Expatica news

Crash relatives grieve at Red Sea site

SHARM EL-SHEIKH, Egypt, Jan 7 (AFP) – Egypt prepared Wednesday to host hundreds of family members heading here for memorials on shore and at sea for the French and other tourists who died in a plane crash here.

Egyptian workers put up tents on a desert hill overlooking the Red Sea, where 133 French, a Moroccan, a Japanese and 13 Egyptian crew died when the Paris-bound Egyptian charter plane plunged into the deep waters on Saturday.

The first ceremony will be “one of meditation and prayer. It will help the victims’ families mark their grief on a site set up by the Egyptian authorities,” said France’s ambassador to Egypt, Jean-Claude Cousseran.

He said the ceremony would be for “all the victims’ relatives,” though it could not be confirmed whether the families of the Egyptian crew and two non-French nationals would be here.

A French Navy ship, the Somme, will later take the families for another ceremony at the point at sea where investigators believe the plane crashed. Cousseran said they would lay a wreath at the site.

He said the ceremonies would have a “religious character” but one which reflected the fact that the dead included people of various religions.

Workers were putting the finishing touches to the hilltop site, including bringing clods of grass to form a small green space that will become permament.

On the approach to the hill, they were also erecting a black-framed white marble stela, engraved with brief details of the tragedy that left no survivors.

It will be flanked by four panels bearing the names of the 148 victims.

The families will arrive from France with psychologists to help them cope with their grief, organizers said.

“I want to meet people who were with them during their last moments,” Francois Ozerai, a man in his 20s who lost several family members in the accident, said on French television before leaving France for Egypt.

Tour guide Rami Safwat said Saturday how his charge of tourists had been most happy with a tour to the Colored Canyon in the Sinai desert, known for its red, orange and purple hues.
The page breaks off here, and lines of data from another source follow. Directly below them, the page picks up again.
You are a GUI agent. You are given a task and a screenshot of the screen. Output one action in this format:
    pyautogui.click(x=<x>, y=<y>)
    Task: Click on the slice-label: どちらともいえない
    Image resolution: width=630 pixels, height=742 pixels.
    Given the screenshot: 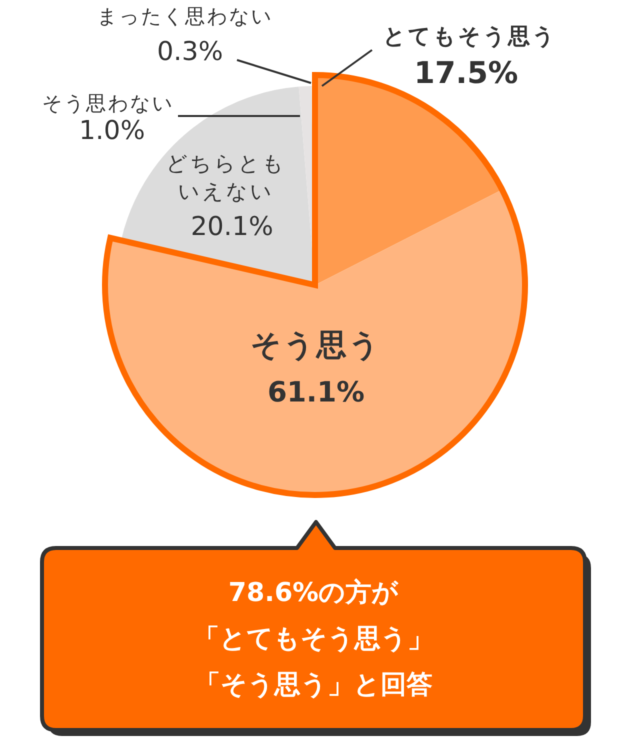 What is the action you would take?
    pyautogui.click(x=226, y=178)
They also enjoyed swimming and snorkelling.

He said most were in their 40s and 50s, though there around five children younger than 10 years old.

The group visited Saint Catherine’s monastery in the neighboring Sinai desert on Monday, where they saw President Hosni Mubarak making a brief visit and greeted him with “Salut,” French for “hi,” Safwat said.

French Foreign Minister Dominique de Villepin will represent his government at the ceremonies. He will also meet with Egyptian President Hosni Mubarak during his visit here, officials said.

Egyptian and French organizers are insisting the ceremonies be kept dignified, limiting the number of journalists who can attend them by asking them to “pool” or share the information with those denied access.

Egyptian first lady Suzanne Mubarak presided over a memorial ceremony off the coast here Monday laying a wreath in memory of the victims.

Sixty-five families totalling up to 300 people were due here, French Junior Foreign Minister Renaud Muselier announced Sunday after visiting Sharm el-Sheikh, where he expressed his distress at seeing human remains at a makeshift mortuary.

No complete bodies have been reported found.

More than 2,000 people packed into the historic Notre-Dame cathedral in Paris on Sunday for a mass for the victims of the crash, the worst air disaster ever to have hit France in terms of the number of French nationals killed.

Egyptian investigators have ruled out terrorism as a cause and have instead suspected it may have been caused by some unspecified technical failure in the Flash Airlines plane moments after take-off from Sharm el-Sheikh airport.

French search teams said they have approximately located the black box flight recorders, which could contain clues as to the cause of the crash, but need a more powerful submarine robot to retrieve it.